- The S&P 500 has dropped over 15% since Trump’s 2025 inauguration, marking the worst early-term market performance for a president since George W. Bush.
- Biden’s presidency saw a 58% gain in the S&P 500, while Trump’s current term has started with losses despite strong early gains in his first term.
- Renewed protectionist policies and tariff escalations under Trump have unsettled markets, reigniting debates over presidential economic legacies.
Market Turmoil Under Trump’s Second Term
The stock market’s sharp decline since Donald Trump’s return to office in January 2025 has sparked a contentious debate over economic stewardship.
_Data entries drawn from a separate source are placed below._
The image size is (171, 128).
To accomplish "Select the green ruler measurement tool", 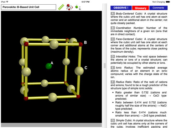I will pyautogui.click(x=61, y=7).
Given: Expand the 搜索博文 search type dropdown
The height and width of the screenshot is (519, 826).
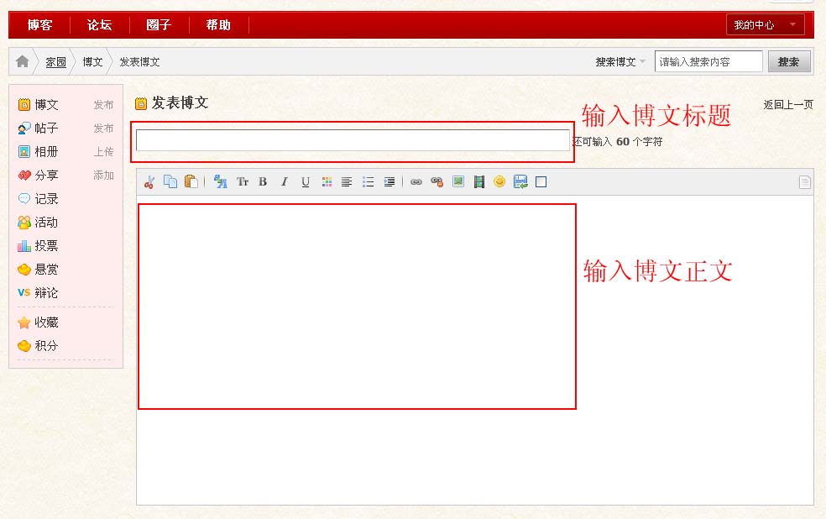Looking at the screenshot, I should tap(620, 62).
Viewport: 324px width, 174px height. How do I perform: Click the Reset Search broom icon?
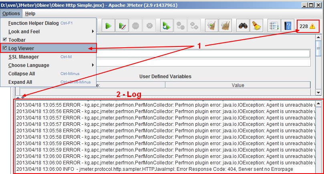click(x=256, y=26)
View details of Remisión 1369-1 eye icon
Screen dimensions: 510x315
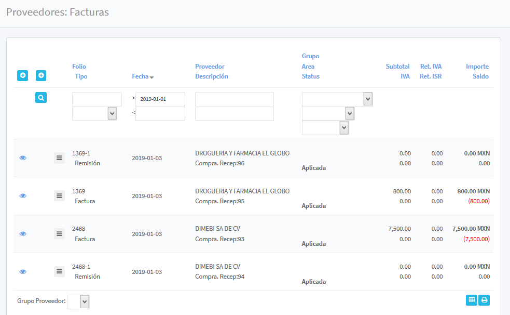tap(23, 158)
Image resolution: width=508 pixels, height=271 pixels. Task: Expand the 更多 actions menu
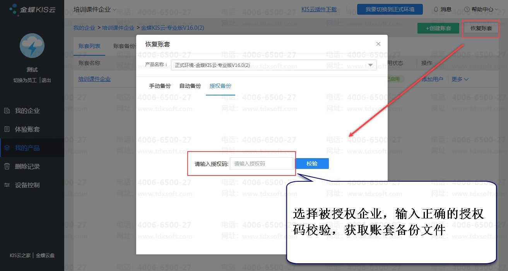[460, 79]
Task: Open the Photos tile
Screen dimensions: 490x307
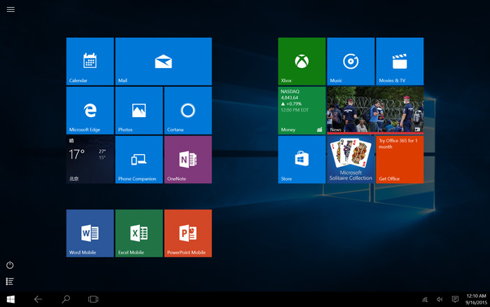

Trump has publicly dismissed responsibility for the downturn, asserting that current conditions reflect the lingering effects of Joe Biden’s policies rather than his own. The S&P 500’s 15% drop since inauguration contrasts starkly with the 10% rise in Trump’s first 100 days during his initial term—a divergence that has drawn scrutiny from investors and analysts alike.
Policy Divergence and Market Reactions
Biden’s term was marked by a 58% surge in the S&P 500, fueled by post-pandemic recovery and a late-term tech rally, though inflation and aggressive Fed rate hikes tempered gains. Trump’s first term, by comparison, delivered a 68% market rise, driven by tax cuts and deregulation. Now, his renewed focus on tariffs and 'America First' trade policies has rattled global supply chains and multinational earnings, contributing to the current sell-off. 'This isn’t my market—it’s Biden’s,' Trump said recently, deflecting blame while doubling down on protectionist measures.
Investor Sentiment and Future Risks
Market participants are bracing for further volatility as Trump’s administration signals no retreat on trade restrictions. Institutional investors and retirees have seen portfolios shrink, with tech stocks—previously buoyed by an AI-driven rally—now facing pressure from rising costs and slowing growth. 'The market hates uncertainty, and Trump’s policies are injecting a lot of it,' said one hedge fund manager, speaking anonymously due to client sensitivities. If tariffs escalate, analysts warn of additional downside, particularly for sectors reliant on global trade.
Political and Economic Crosscurrents
The downturn has reignited partisan debates over which president’s policies better serve Main Street and Wall Street. Critics argue Trump’s tariffs are an immediate drag, while supporters contend Biden’s inflationary spending set the stage for current fragility. With the Fed maintaining high rates, the path to stabilization remains unclear. For now, the market’s performance under Trump 2.0 echoes past early-term slumps—think Bush post-dot-com bust—where abrupt policy shifts triggered prolonged uncertainty. The White House did not respond to requests for comment on whether adjustments to trade strategy are under consideration.